A new report from Sand Hill Group, Leaders in the Cloud, supports that IT budgets for cloud computing are increasing as a result of strategic interest and implementation plans. Here is an article about the report inInformationWeek. The study finds that in three years:
  • 16% of respondents expect to spend 30% or more of the IT budget on cloud computing
  • 8% will spend 21-30% of the budget
  • 22% will spend 11-20% of the budget
  • 24% will spend 7-10% of the budget
  • Those expecting to spend 7% or more make up 80% of the sample
Now that the hype about cloud computing is dying and the focus is increasingly on trying and buying, consider these cloud-based solutions that are easy and quick to deploy, fit well in tight budgets, and will rapidly help you drive revenue growth and profitability, improve business performance, gain insights from social media, and solve IT concerns in the cloud:

  • Enterprise mashup dashboards such as mashmatrix Dashboard provide rapid, personalized development of dashboards from any web-facing data source; get a complete view of all the information you need on one screen without having to switch between screens and applications.
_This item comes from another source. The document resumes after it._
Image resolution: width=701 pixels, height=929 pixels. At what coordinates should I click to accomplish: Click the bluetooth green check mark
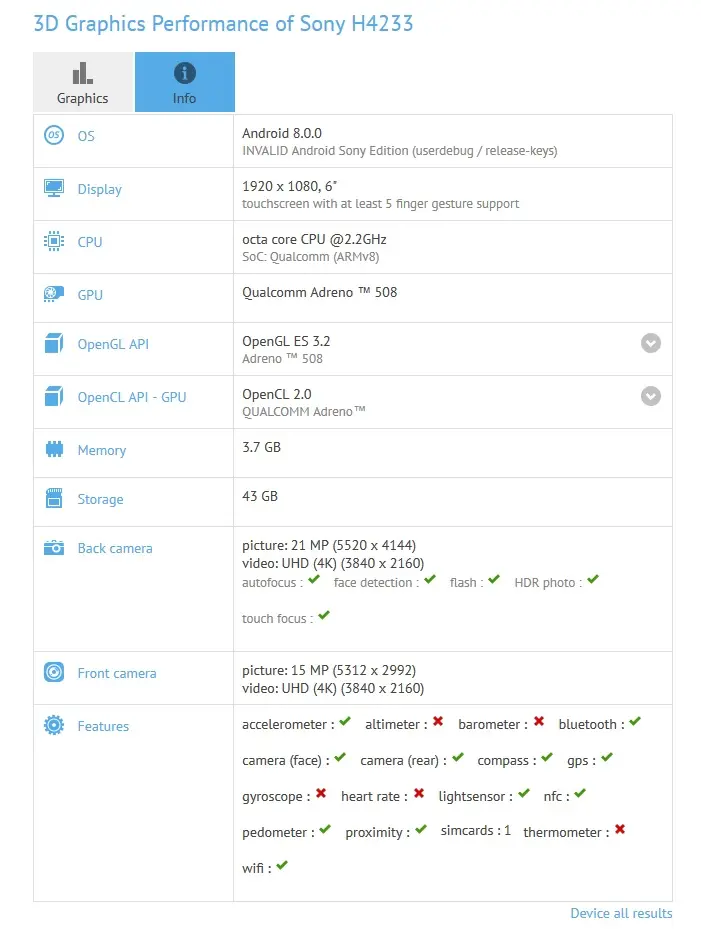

  • SaaS business intelligence (BI) applications from Birst and eiVia provide quick reporting and predictive analytics for decision-making.
  • Enterprise relationship management solutions such as BranchIt help your business leverage relationships that colleagues may have with prospective customer or partner contacts.
  • Price optimization applications from companies such as Mimiran help you avoid leaving money on the table in pricing your products or services.
  • Enterprise brand management solutions from Attensity360 aggregate, measure, and analyze news media and consumer opinion from print and social-media sources to yield insights that enable sales, marketing, PR, and executives to better understand their customers, competitors, influencer communities, industry trends and issues, the press, and the investment community.
  • Enterprise cloud databases such as TrackVia help you quickly design and deploy cloud-based applications to solve business problems.
  • Integration products from Pervasive Software and Sesame Software provide data exchange and interoperability between legacy on-premises and software-as-a-service (SaaS) applications.
  • Cloud-based single sign-on systems from companies such as TriCipher provide a secure, single login for a user to access all authorized cloud-based applications.
Have you noticed an increase in strategic planning for cloud-based implementations at your organization?